_Set problem_. Return the following records line for line, with no changes.

_Entries provided_.
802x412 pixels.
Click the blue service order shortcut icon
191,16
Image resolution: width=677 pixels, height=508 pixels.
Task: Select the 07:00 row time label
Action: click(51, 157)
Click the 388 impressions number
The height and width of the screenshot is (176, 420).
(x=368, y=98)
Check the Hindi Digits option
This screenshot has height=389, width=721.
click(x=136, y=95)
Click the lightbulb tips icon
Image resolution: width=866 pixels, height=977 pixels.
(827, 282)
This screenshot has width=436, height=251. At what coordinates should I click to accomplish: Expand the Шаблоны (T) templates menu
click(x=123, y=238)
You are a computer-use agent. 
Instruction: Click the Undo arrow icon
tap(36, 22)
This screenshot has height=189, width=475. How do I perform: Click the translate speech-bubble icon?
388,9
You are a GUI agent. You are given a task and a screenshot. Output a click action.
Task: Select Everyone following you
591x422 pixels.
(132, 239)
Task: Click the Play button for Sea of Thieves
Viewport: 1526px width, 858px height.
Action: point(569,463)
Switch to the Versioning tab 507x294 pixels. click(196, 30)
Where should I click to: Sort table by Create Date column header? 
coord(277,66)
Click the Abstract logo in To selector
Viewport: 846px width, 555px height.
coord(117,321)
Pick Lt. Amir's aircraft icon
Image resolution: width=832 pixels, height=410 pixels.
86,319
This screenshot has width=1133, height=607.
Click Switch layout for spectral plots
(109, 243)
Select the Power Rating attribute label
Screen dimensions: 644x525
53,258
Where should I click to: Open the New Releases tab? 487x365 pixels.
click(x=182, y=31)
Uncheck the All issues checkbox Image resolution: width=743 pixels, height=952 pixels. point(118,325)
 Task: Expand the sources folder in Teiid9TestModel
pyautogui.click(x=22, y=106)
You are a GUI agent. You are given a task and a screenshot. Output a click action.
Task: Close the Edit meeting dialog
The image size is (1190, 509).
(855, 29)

_Exercise result_.
802x412 pixels.
Click the blue service order shortcut icon
191,16
Image resolution: width=677 pixels, height=508 pixels.
Task: Select the 07:00 row time label
Action: click(51, 157)
Click the 388 impressions number
The height and width of the screenshot is (176, 420).
(x=368, y=98)
Check the Hindi Digits option
This screenshot has height=389, width=721.
click(x=136, y=95)
Click the lightbulb tips icon
Image resolution: width=866 pixels, height=977 pixels.
(827, 282)
This screenshot has width=436, height=251. At what coordinates should I click to accomplish: Expand the Шаблоны (T) templates menu
click(x=123, y=238)
You are a computer-use agent. 
Instruction: Click the Undo arrow icon
tap(36, 22)
This screenshot has height=189, width=475. How do I perform: Click the translate speech-bubble icon?
388,9
You are a GUI agent. You are given a task and a screenshot. Output a click action.
Task: Select Everyone following you
591x422 pixels.
(132, 239)
Task: Click the Play button for Sea of Thieves
Viewport: 1526px width, 858px height.
Action: point(569,463)
Switch to the Versioning tab 507x294 pixels. click(196, 30)
Where should I click to: Sort table by Create Date column header? 
coord(277,66)
Click the Abstract logo in To selector
Viewport: 846px width, 555px height.
coord(117,321)
Pick Lt. Amir's aircraft icon
Image resolution: width=832 pixels, height=410 pixels.
86,319
This screenshot has width=1133, height=607.
Click Switch layout for spectral plots
(109, 243)
Select the Power Rating attribute label
Screen dimensions: 644x525
53,258
Where should I click to: Open the New Releases tab? 487x365 pixels.
click(x=182, y=31)
Uncheck the All issues checkbox Image resolution: width=743 pixels, height=952 pixels. point(118,325)
 Task: Expand the sources folder in Teiid9TestModel
pyautogui.click(x=22, y=106)
You are a GUI agent. You are given a task and a screenshot. Output a click action.
Task: Close the Edit meeting dialog
The image size is (1190, 509).
(855, 29)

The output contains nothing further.